[ACTIVITY]: Word for word, restate every line from the one with "Достанут? Эксперты оценили" through the end of the records below, both included, and add nothing.

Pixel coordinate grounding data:
----------
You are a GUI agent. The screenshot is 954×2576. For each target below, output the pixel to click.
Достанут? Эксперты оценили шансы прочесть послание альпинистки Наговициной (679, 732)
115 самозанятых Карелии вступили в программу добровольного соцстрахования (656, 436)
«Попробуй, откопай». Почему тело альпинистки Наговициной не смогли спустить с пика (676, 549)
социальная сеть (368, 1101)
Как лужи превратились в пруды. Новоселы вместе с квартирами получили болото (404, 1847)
----------
[EXERCISE OUTPUT]:
Достанут? Эксперты оценили шансы прочесть послание альпинистки Наговициной (679, 732)
115 самозанятых Карелии вступили в программу добровольного соцстрахования (656, 436)
«Попробуй, откопай». Почему тело альпинистки Наговициной не смогли спустить с пика (676, 549)
социальная сеть (368, 1101)
Как лужи превратились в пруды. Новоселы вместе с квартирами получили болото (404, 1847)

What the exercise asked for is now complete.